**Provided data**.
-=-=-=-=-

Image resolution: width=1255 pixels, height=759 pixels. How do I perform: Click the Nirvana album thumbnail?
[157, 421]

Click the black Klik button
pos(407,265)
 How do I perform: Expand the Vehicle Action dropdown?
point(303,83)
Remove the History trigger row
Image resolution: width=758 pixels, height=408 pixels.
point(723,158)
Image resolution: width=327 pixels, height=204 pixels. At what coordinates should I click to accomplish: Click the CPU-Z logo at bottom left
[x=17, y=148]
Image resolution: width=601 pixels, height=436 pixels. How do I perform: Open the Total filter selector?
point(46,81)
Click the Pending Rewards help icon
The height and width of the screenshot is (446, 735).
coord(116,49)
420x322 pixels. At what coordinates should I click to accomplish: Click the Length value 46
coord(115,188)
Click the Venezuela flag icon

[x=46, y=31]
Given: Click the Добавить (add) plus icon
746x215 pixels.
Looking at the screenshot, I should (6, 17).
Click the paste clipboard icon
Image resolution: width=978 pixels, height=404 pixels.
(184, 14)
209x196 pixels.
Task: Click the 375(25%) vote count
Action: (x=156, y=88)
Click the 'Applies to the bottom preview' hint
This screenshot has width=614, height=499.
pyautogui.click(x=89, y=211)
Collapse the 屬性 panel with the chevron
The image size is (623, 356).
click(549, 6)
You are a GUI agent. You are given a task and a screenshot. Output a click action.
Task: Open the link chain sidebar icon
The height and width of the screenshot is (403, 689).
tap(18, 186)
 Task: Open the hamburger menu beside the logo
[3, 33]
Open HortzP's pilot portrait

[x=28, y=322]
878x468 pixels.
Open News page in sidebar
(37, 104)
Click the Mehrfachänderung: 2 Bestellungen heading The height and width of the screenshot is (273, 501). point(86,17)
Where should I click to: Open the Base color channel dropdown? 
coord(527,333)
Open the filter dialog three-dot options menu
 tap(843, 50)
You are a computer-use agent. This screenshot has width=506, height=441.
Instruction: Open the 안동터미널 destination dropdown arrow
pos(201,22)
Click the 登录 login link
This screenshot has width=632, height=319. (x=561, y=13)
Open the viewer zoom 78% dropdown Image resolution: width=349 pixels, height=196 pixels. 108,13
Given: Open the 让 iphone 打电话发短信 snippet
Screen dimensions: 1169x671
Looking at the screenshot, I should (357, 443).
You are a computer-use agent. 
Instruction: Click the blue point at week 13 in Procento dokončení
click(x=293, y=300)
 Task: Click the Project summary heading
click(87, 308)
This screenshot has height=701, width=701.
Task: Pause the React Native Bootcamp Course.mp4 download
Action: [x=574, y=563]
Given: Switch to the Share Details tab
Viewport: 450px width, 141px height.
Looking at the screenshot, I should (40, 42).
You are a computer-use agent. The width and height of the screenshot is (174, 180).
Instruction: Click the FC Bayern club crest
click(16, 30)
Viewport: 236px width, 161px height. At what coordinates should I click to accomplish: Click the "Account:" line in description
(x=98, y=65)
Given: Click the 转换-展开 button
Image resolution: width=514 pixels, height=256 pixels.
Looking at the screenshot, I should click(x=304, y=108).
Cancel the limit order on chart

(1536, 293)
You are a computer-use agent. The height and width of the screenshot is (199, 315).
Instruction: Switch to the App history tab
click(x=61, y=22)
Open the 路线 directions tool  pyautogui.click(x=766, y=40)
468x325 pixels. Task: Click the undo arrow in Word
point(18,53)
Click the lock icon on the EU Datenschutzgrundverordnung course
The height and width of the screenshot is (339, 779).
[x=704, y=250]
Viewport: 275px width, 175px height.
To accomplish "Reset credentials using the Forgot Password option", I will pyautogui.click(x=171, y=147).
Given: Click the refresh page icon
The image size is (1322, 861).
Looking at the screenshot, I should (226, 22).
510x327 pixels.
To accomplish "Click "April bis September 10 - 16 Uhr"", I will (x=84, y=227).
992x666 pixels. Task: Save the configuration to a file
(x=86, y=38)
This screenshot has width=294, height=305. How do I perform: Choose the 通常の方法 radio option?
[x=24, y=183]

-=-=-=-=-

**Exercise prompt**.
The required answer is the run of lines above, starting at the line with "Instruction: Open the" and ending at the line with "Given: Open the 让 iphone 打电话发短信 snippet", reproduced exactly with both ends.

**Output for this exercise**.
Instruction: Open the 안동터미널 destination dropdown arrow
pos(201,22)
Click the 登录 login link
This screenshot has width=632, height=319. (x=561, y=13)
Open the viewer zoom 78% dropdown Image resolution: width=349 pixels, height=196 pixels. 108,13
Given: Open the 让 iphone 打电话发短信 snippet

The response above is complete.